Exercise details: Could you reproduce the listing lines from the one containing "Image resolution: width=1200" through the one containing "pyautogui.click(x=419, y=30)", changing "Pricing" to "Billing" and keeping everything else the same?

Supplied material:

********************

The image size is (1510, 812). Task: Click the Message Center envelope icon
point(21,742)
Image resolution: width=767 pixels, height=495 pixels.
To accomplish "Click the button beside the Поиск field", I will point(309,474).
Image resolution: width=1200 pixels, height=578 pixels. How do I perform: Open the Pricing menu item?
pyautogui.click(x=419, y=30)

********************

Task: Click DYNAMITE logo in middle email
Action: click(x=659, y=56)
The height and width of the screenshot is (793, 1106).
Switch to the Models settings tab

********************

Result of this exercise:
Image resolution: width=1200 pixels, height=578 pixels. How do I perform: Open the Billing menu item?
pyautogui.click(x=419, y=30)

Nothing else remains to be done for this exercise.